▸ Exercise aim: Look through the material below and copy every line containing the word "Walford".

▸ Supplied records:
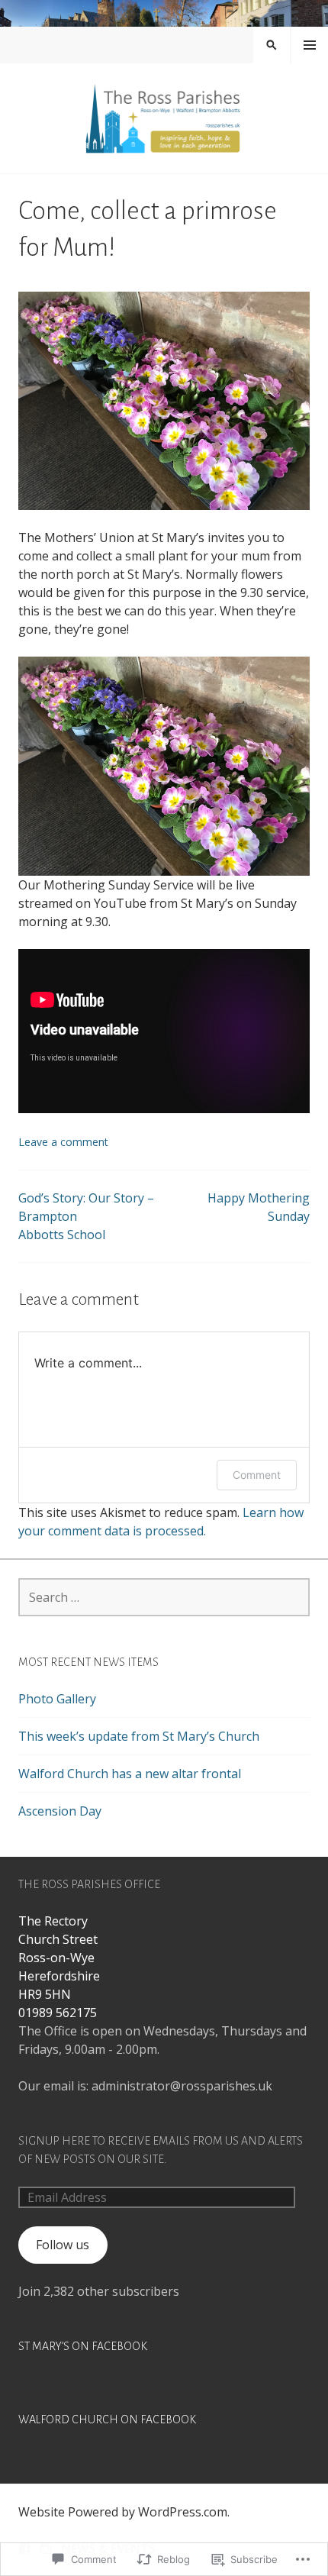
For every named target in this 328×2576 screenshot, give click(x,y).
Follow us (62, 2244)
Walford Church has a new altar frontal (129, 1773)
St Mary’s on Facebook (82, 2346)
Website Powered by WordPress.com (122, 2511)
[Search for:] (164, 1597)
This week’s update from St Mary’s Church (138, 1736)
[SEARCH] (271, 45)
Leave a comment (63, 1142)
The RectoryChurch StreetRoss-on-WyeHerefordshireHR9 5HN (59, 1958)
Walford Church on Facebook (107, 2419)
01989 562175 (57, 2012)
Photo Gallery (57, 1698)
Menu (309, 45)
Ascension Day (59, 1811)
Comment (257, 1474)
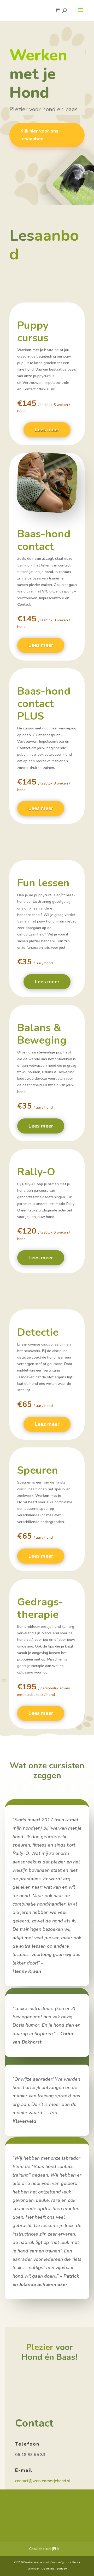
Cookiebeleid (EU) (44, 2548)
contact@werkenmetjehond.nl (42, 2481)
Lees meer (47, 429)
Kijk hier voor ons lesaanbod (39, 135)
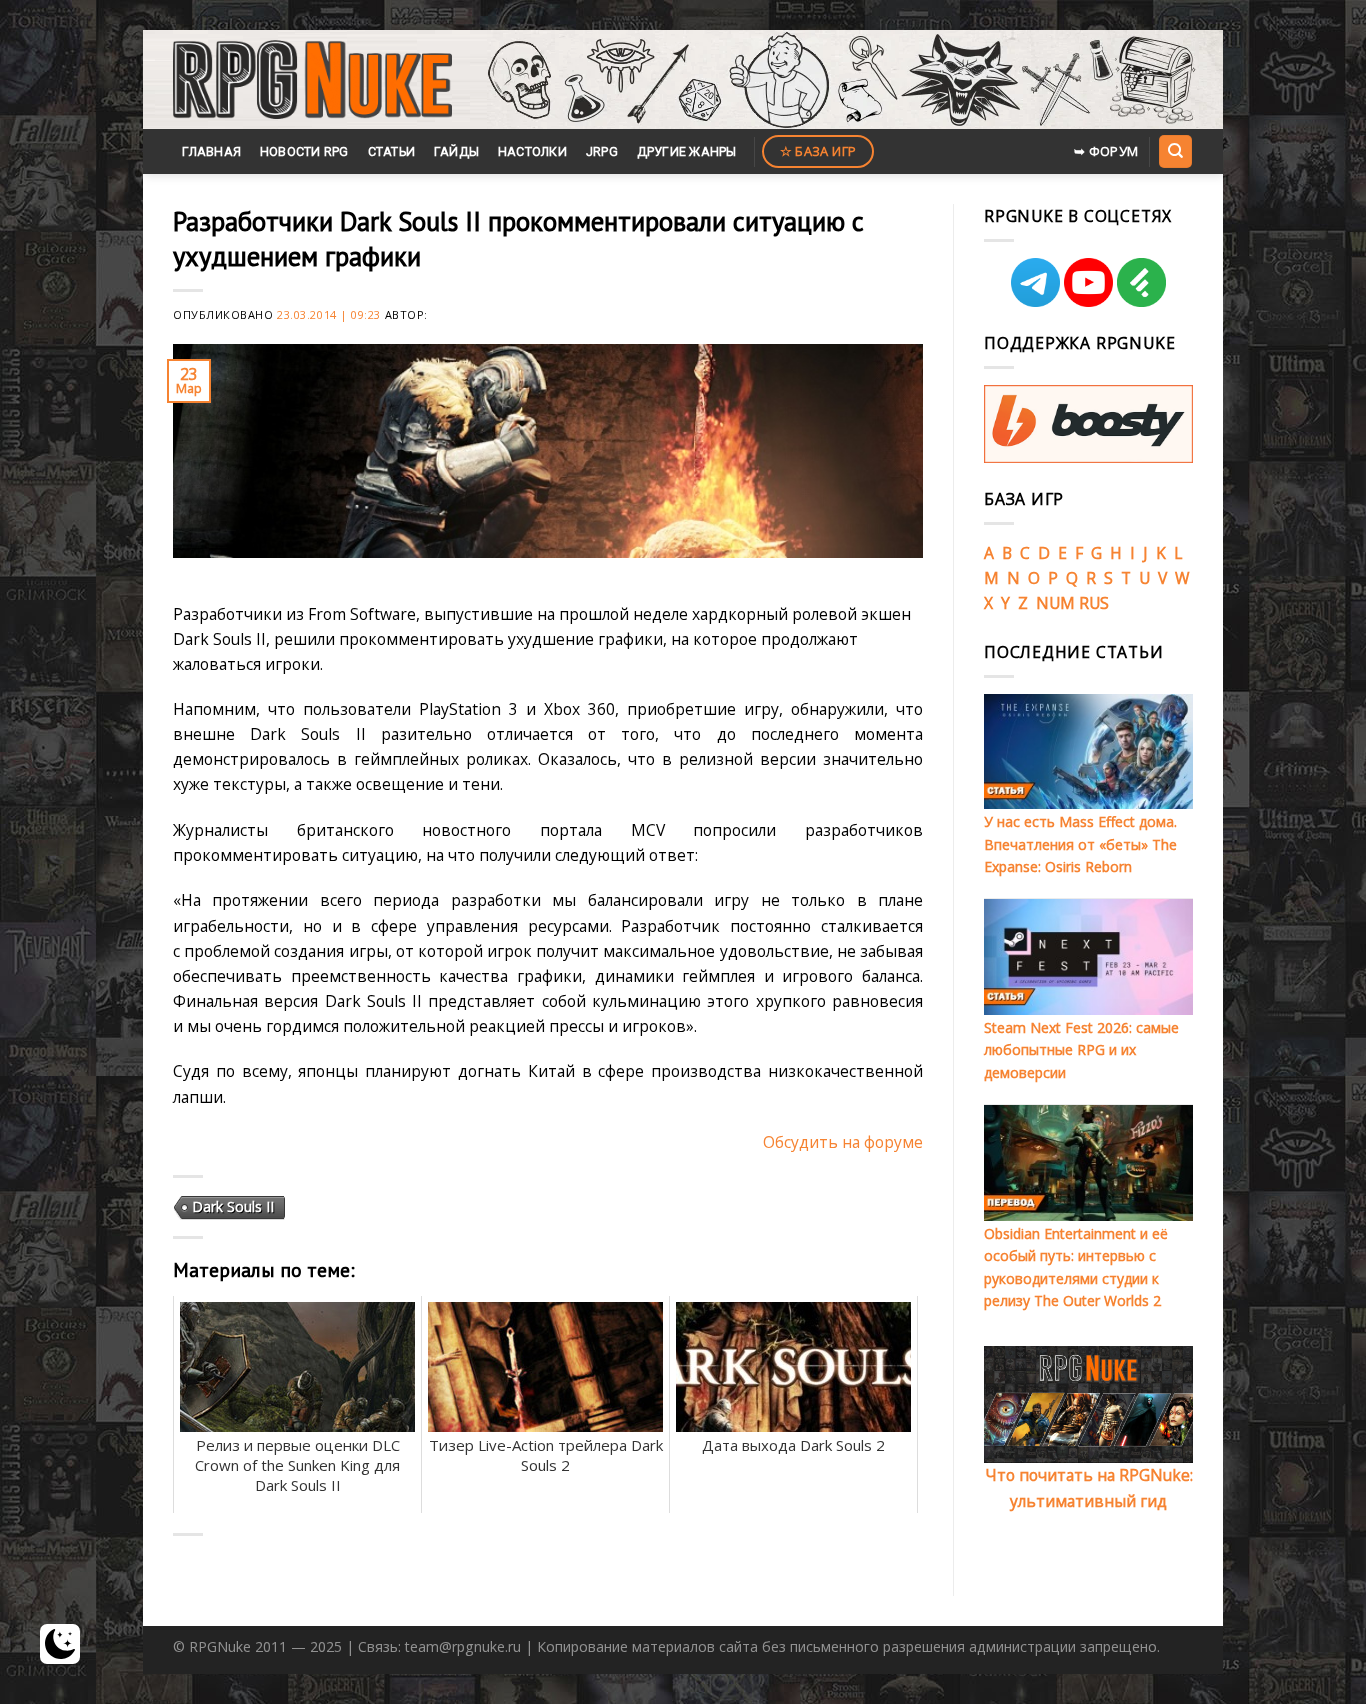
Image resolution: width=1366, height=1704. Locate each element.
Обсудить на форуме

▸ Expected output:
Walford Church has a new altar frontal (129, 1773)
Walford Church on Facebook (107, 2419)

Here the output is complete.